Regardless of its validity, our food lore is a powerful way for us to understand our collective identity. What supersedes the actual origins of this sandwich, or any other dish, is our collective food narrative—a shared history that we continue to pass down, and use as a way to frame our (and our city's) past. Food myths are notoriously potent—Thanksgiving remains a likely fabricated food story that we nonetheless maintain. New Yorkers ardently insist that the bagels in their city are better due to the quality of the water, (which, may actually be a little bit true), and we continue to recount the myth that "chicken and dumplings" originated as a thrifty, Depression-Era poverty food.

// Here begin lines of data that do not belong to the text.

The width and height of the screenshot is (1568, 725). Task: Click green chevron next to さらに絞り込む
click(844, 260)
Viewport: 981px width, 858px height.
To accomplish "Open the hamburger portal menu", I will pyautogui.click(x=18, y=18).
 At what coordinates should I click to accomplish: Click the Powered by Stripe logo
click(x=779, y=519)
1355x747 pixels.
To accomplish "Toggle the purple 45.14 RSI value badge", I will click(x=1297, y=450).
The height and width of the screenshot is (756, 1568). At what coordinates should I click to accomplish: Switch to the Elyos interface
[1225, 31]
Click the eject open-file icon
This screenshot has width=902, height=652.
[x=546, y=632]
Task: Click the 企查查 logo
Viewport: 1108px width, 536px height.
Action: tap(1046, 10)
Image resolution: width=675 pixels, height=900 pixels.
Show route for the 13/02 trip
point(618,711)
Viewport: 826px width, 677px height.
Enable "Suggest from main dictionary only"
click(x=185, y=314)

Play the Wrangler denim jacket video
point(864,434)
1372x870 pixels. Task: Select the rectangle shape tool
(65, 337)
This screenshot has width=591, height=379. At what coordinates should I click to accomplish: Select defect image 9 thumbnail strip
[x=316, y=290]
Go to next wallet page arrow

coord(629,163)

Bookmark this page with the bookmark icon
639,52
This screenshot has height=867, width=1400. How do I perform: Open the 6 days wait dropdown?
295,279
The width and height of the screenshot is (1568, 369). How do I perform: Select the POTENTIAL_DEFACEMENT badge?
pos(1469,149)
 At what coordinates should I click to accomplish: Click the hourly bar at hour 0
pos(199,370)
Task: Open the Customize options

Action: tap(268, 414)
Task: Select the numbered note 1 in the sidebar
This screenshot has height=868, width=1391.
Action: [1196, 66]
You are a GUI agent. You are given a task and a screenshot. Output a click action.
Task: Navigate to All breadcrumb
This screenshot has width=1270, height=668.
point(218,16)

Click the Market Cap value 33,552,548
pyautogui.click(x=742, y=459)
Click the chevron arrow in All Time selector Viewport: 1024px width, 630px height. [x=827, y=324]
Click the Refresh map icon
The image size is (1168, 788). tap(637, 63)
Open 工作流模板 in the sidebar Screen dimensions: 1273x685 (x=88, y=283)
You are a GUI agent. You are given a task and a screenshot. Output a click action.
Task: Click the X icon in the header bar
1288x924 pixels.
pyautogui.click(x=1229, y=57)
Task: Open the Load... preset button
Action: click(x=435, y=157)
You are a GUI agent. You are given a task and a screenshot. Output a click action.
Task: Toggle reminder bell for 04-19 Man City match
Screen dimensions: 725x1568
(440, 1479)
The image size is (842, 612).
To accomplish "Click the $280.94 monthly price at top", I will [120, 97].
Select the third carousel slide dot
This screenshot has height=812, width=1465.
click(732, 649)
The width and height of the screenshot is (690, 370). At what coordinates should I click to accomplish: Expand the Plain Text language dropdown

There is a pride and an ethics often embedded into our eating mythologies.

It doesn't matter how the Primanti Brothers' Pittsburgh sandwich originated; it's a beloved staple for the city's lunch-goers.

And Pittsburgh is just that kind of town—deeply rooted in the pride of being blue collar, welcoming any thread to reinforce that idea. The interesting thing is that while that narrative today is often flecked with conservative political division (many previously democratic, union-friendly counties in Western PA turned red in the last election), the origin of the sandwich is truly about immigrants and diversity.

"At that time, [there were] probably a lot of immigrant workers doing those kinds of physical labor jobs," Wilkinson explained. "At that period of history, it would have been a lot of Western European immigrants. The [immigrant] makeup of Pittsburgh at that time was going to be represented on the docks of the Strip District." According to Stefan Lorant's Pittsburgh: The Story of an American City, by the 1930s, immigrants made up more than a third of the city's population. They hailed from all parts of Europe, including Hungary, Latvia, Poland, Estonia, Armenia, Ireland, Germany, and Italy—where the Primanti brothers themselves had their roots. Steel tycoon Andrew Carnegie's agents went to small villages across Europe, encouraging migration to Pittsburgh for jobs in the city's mills, and by the early 1900s, immigrants were "pouring in by the thousands," substantially increasing the city's population. A social census done in 1915 in the neighborhood of the original Primanti's noted that "83% of the population of the Strip District is of foreign parentage." Thus, the infamous sandwich was one created by Italian immigrants (or recent descendants), and likely served to newcomers from distant lands.

So if you walk into a Primanti Brothers restaurant, I don't know what story you'll hear. Personally, I'll maintain both—I can't help but exert some misplaced rust belt pride over the fact that my parents met in a steel mill. Perhaps there are foods in our city that were, in fact, inspired by that infamous industry. But I also hope to tell the story of the "midnight lunch" of truck drivers and dock workers: a sandwich for and from a city of immigrants.